Data entries
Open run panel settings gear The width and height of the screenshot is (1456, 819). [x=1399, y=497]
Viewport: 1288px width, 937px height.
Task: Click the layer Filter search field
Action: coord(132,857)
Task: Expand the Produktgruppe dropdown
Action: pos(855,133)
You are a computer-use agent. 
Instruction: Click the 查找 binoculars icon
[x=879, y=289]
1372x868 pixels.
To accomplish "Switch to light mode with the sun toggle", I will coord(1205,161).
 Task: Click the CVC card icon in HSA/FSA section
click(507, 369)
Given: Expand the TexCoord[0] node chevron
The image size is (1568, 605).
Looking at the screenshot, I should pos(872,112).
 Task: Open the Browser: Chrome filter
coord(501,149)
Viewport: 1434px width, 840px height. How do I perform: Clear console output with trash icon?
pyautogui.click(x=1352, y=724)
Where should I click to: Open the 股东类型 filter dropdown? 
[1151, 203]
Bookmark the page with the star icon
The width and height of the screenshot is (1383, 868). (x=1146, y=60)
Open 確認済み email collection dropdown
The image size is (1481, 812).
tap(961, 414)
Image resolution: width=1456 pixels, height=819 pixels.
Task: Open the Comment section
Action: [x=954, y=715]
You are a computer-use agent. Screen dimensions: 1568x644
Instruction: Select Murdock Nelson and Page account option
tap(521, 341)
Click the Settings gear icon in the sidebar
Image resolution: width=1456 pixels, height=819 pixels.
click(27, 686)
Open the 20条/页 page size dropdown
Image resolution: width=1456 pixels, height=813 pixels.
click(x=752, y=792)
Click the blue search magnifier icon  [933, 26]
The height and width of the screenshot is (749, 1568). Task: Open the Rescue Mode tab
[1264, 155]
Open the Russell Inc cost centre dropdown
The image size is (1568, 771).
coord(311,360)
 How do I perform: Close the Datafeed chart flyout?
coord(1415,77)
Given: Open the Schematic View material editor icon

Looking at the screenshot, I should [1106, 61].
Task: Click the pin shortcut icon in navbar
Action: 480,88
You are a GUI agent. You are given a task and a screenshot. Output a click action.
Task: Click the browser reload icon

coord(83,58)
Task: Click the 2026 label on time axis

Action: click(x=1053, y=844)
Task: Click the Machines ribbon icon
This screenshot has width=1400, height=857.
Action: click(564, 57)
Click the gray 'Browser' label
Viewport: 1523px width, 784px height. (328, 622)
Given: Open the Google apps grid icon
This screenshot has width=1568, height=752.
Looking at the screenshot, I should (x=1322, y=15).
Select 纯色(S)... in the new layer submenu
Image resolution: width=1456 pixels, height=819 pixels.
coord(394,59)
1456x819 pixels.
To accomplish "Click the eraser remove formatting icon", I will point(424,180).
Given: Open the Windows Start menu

WHAT IS EXPECTED
Count, in the data above, the lines that hold "computer". Return only that count.

RESULT OF THE EXERCISE
2